Exercise aim
Copy out, word for word, the lines of the items below from the line containing "I want to click on Sketcher, so" through the line containing "center [212, 90].", including both of those lines.

Records of interface elements:
····················
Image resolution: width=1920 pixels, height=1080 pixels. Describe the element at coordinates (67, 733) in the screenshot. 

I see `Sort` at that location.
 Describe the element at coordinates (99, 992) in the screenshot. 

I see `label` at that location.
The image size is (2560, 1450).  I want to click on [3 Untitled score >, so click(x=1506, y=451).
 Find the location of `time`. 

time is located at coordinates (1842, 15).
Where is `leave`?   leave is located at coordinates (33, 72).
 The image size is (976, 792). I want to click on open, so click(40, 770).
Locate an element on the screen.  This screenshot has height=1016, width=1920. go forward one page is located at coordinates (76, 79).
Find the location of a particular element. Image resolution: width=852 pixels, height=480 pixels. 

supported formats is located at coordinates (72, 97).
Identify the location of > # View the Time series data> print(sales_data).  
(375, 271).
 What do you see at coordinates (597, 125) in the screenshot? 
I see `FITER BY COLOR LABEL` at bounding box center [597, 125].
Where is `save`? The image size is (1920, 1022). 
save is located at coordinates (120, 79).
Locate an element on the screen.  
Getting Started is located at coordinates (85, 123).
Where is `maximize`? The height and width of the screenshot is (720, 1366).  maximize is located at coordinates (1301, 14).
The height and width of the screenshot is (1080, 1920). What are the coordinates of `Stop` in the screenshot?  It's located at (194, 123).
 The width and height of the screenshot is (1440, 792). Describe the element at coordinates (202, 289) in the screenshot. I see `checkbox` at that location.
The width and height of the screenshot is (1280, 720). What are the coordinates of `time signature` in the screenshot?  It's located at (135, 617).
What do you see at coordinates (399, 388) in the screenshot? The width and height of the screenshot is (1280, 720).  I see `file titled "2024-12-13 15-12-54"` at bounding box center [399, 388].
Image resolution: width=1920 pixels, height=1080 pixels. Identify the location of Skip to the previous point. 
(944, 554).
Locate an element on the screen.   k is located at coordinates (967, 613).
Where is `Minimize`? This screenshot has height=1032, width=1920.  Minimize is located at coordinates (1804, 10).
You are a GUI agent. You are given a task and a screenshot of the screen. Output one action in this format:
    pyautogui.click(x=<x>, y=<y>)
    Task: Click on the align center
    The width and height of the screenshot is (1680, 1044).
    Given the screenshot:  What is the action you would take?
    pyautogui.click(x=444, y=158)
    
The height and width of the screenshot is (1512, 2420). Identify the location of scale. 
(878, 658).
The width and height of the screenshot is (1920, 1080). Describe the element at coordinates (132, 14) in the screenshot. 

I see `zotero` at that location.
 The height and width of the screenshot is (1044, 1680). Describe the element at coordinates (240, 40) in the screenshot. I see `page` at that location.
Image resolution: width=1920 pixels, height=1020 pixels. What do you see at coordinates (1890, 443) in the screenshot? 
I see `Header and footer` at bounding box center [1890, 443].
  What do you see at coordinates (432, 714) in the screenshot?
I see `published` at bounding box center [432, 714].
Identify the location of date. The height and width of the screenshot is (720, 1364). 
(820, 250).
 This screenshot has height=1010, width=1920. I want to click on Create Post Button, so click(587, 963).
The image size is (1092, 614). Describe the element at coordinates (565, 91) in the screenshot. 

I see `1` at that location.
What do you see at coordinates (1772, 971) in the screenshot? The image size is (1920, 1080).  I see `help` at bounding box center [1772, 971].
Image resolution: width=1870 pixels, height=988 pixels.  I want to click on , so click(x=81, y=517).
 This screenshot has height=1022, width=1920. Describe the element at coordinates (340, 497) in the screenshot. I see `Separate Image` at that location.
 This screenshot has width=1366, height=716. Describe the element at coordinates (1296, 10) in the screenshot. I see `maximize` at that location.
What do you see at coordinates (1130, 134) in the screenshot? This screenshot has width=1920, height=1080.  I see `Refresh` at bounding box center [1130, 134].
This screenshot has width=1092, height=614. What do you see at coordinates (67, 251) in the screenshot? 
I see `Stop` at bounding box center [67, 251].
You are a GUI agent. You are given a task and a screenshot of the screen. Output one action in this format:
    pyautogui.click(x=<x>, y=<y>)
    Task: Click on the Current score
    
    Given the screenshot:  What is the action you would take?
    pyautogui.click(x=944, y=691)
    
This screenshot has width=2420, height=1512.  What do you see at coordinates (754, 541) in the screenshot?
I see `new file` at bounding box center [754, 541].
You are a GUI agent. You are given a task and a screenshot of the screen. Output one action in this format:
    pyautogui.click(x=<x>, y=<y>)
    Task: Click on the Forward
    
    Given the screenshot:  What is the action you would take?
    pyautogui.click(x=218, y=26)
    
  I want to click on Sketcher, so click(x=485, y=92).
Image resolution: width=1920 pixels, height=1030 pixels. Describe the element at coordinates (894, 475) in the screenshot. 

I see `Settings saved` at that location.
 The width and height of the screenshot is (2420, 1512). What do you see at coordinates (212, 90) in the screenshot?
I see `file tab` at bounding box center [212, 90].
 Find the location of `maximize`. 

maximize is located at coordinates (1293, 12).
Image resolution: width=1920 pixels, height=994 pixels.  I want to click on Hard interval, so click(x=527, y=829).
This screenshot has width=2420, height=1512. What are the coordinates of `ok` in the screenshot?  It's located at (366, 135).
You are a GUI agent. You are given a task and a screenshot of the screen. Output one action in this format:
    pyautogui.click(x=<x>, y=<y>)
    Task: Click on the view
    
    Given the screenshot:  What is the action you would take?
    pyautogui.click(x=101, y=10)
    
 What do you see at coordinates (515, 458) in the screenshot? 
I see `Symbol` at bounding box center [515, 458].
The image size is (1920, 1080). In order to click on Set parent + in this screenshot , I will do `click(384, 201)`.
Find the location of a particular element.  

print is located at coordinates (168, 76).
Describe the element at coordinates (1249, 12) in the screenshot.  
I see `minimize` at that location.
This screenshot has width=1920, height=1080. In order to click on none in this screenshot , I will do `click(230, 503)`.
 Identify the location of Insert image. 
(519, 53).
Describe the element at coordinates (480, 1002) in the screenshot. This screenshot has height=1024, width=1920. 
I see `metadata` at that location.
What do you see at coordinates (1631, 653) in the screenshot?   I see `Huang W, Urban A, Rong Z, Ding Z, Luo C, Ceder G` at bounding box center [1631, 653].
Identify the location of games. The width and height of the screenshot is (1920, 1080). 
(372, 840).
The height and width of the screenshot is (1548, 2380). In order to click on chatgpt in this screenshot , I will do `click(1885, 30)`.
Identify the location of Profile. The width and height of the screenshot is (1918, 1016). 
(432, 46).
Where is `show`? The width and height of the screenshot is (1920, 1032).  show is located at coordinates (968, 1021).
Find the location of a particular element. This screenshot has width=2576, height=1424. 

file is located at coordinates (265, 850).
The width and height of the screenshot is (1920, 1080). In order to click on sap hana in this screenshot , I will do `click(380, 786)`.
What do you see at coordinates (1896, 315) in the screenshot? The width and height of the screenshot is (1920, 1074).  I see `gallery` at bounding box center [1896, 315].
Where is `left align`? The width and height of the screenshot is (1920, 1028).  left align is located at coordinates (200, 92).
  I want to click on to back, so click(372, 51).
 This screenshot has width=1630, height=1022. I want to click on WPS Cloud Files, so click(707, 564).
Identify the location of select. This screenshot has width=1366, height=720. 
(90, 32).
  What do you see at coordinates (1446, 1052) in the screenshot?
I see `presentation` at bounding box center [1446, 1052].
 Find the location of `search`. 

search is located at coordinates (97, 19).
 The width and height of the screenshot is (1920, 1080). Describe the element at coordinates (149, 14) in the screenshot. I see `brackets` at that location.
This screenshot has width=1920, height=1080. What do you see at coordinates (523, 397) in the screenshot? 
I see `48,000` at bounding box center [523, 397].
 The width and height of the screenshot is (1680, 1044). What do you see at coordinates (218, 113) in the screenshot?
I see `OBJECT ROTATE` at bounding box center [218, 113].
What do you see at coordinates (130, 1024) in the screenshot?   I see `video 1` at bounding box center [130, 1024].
····················
Result
  I want to click on Sketcher, so click(x=485, y=92).
Image resolution: width=1920 pixels, height=1030 pixels. Describe the element at coordinates (894, 475) in the screenshot. 

I see `Settings saved` at that location.
 The width and height of the screenshot is (2420, 1512). What do you see at coordinates (212, 90) in the screenshot?
I see `file tab` at bounding box center [212, 90].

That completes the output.